本文抜粋:
小規模企業共済とiDeCoは併用できる?控除や掛金上限について解説

個人事業主や小規模企業の経営者、役員が老後資金に備える方法として、よく聞かれるのが「小規模企業共済」と「iDeCo(個人型確定拠出年金)」、「国民年金基金」です。国民年金に加入する個人事業主は、厚生年金に加入する会社員等に比べて将来、受取れる年金額が少ない上に、会社員のような退職金制度もありません。そのため、仕事を廃業・引退した後の将来に向けて、計画的に準備しておくことが大切です。
そのような老後の備えに役立つのが、小規模企業共済やiDeCo、国民年金基金です。さらに、小規模企業共済やiDeCo、国民年金基金の掛金は、全額が所得控除の対象となるため節税にもつながります。では、これらの制度は、それぞれどのような制度なのでしょうか。また、併用することはできるのでしょうか。
国民年金基金は国民年金の第1号被保険者しか加入できませんので、ここでは、小規模企業共済とiDeCoの違いや、両方を併用するメリット等について解説します。
小規模企業共済とは
小規模企業共済とは、個人事業主や小規模企業の経営者、役員等のための、積立による退職金制度です。個人事業主や企業経営者は、仕事を辞めても、会社員のような退職金がありません。そこで、個人事業主や小規模企業の経営者等が、廃業や退職時の生活資金に備えられるように作られたのが、小規模企業共済です。国の機関である独立行政法人中小企業基盤整備機構が運営しています。
小規模企業共済は、毎月一定の掛金を積み立て、廃業時や退任時等に共済金を受取れる仕組みになっています。共済金の受取方法は、一括受取が基本ですが、要件を満たせば分割受取や、一括と分割の併用を選択することも可能です。一括受取の場合は退職所得扱いに、分割受取の場合は公的年金等の雑所得扱いとなり、税制上の優遇措置があります。月々の掛金は1,000円~7万円の間で500円単位での設定ができ、掛金の全額が所得控除の対象になるため、高い節税効果があります。また、掛金の範囲内で事業資金を借入れできる制度があることが特徴です。
iDeCo(個人型確定拠出年金)とは
iDeCo(個人型確定拠出年金)とは、国民年金や厚生年金といった公的年金に上乗せできる私的年金です。個人が任意で加入し、掛金の金額や運用方法を加入者自身が決定します。確定拠出年金法に基づいて実施されており、国民年金基金連合会が主体となって運営しています。
iDeCoに加入できるのは、20歳以上、65歳未満の国民年金被保険者です。そのため、国民年金に加入している個人事業主等(第1号被保険者)の他、厚生年金に加入している会社員や公務員(第2号被保険者)、第2号被保険者の扶養に入っている配偶者(第3号被保険者)も、基本的にはiDeCoに加入可能です。

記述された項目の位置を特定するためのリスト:
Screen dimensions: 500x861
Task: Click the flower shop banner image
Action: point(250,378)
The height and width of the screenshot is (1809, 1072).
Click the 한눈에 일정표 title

課題文:
本文に基づき、次の問いに答えよ。
(a) 小規模企業共済を運営している機関はどこか。
(b) 小規模企業共済の月々の掛金は、どの範囲で、何円単位で設定できるか。
(c) iDeCoに加入できるのは、何歳から何歳までの国民年金被保険者か。
このリストは本課題の内容とは関係しません。

完全な解答:
(a) 独立行政法人中小企業基盤整備機構
(b) 1,000円～7万円の範囲で、500円単位
(c) 20歳以上、65歳未満